Alaric Wayne deserves to be a series character.
(i) While living with his parents, he skims through and somehow synthesizes:
Theory of Functions
Nuclear Mechanics
Handbook of Chemistry and Physics
Principles of Psychology
Thermodynamics
Rocket Engineering
Introduction to Biochemistry
(ii) He designs, constructs and uses a new weapon to kill the outlaws attacking the town.
(iii) While advising the government of the North American Union, he immures himself "...in that incredible nest on the Continental Divide..." (6, p. 100)
We never see this "nest," which is mentioned only once.
(iv) He descends as if from Sinai with:
the atomic motor
the power-transmitting beam
the complete mathematical theory of turbulence
hundreds of transformative inventions -
- although he cannot devise "'...an ideal political solution...'" (ibid.)
(v) He has his own defenses up in the mountains and does not want a government guard.
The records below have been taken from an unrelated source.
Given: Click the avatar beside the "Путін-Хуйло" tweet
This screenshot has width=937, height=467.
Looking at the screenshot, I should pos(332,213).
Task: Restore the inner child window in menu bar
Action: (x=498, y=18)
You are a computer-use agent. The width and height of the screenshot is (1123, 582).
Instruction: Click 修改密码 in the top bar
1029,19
(vi) He had not known that the Siberians, like the North Americans, had established a lunar base fifteen years previously but, now that he has been told, he might be able to make a force-screen.
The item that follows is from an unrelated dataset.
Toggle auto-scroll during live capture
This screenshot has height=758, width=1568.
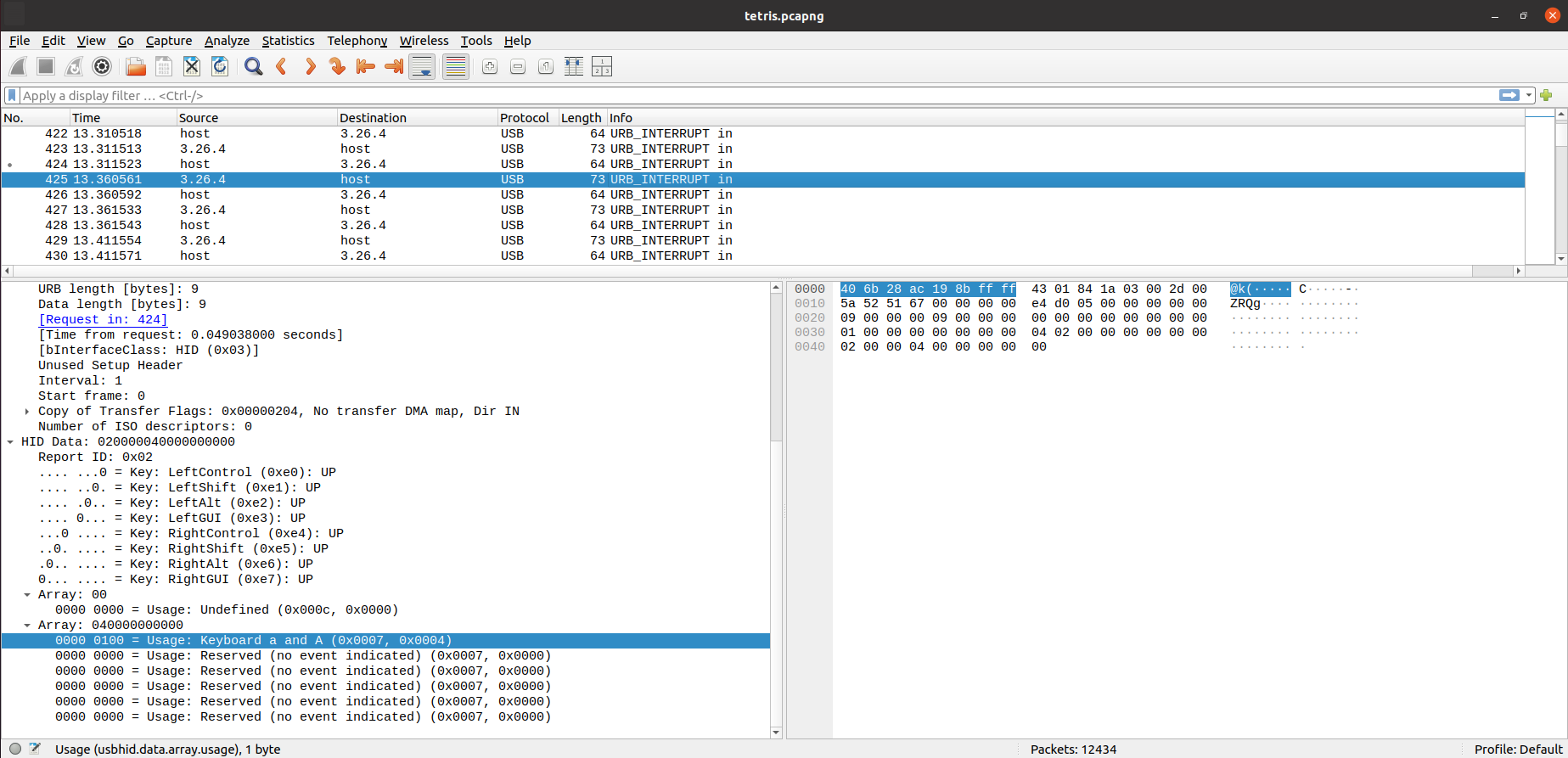(x=422, y=66)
(vii) He designs an interplanetary spaceship and goes as captain on the first flight to Mars.
(viii) The Siberians on Mars might not make a direct attack on the North American camp because "'...all the world has a healthy respect for Alaric Wayne.'" (12, p. 139)
In numbers of scientific discoveries and inventions, Wayne, a mutant, matches Anderson's Joel Weatherfield, an alien. However, unlike Weatherfield, Wayne is minimally a series character because he features both in "Chain of Logic" and in "The Children of Fortune," both of them collected in Twilight World.
8 comments:
Kaor, Paul!
That list of books studied by Alaric Wayne makes me wonder if they were actual textbooks used by Poul Anderson when he was a student at Minnesota State University.
Sean
Sean,
We might google the titles and see what comes up.
Paul.
Kaor, Paul!
I might do that. If I find that some of these titles were pub. in the 1940's and early 1950's, the chances would be pretty good they were used by PA.
Sean
Kaor, Paul!
I looked up the Chemical Rubber Company's HANDBOOK OF CHEMISTRY AND PHYSICS. And Poul Anderson may well have used the 29th to 32nd editions (1945-1950) while at the University of Minnesota. These editions would also fit in with Alaric Wayne's earlier life, when we see him reading such books in "Tomorrow's Children."
Sean
I have now checked out online all of the titles listed above as among the books studied by Alaric Wayne, and I found two which came up as books Poul Anderson may himself have read as a university student. These were: the Chemical Rubber Company HANDBOOK OF CHEMISTRY AND PHYSICS, 29th to 32nd editions (1945-50); and William James THE PRINCIPLES OF PSYCHOLOGY (Henry Holt, 1890). Albeit, probably later reprints of James book.
Sean
Good research.
I have some editions of the Handbook of Physics and Chemistry (The Rubber Handbook) from the 1970s and 80s. I also used an earlier edition from my father's bookshelf before getting the 56th edition (1975-76).
The Rubber Handbook has an immense amount of useful data eg: the physical properties of an enormous number of chemical compounds, tables of Integrals of functions, etc.
Also things less useful in the last few decades like tables of logarithms, or trigonmetric functions, which are more easily found using a calculator.
Kaor, Jim!
That HANDBOOK would certainly be useful to the time travelers stranded in the Antonine Rome of Stirling's TO TURN THE TIDE.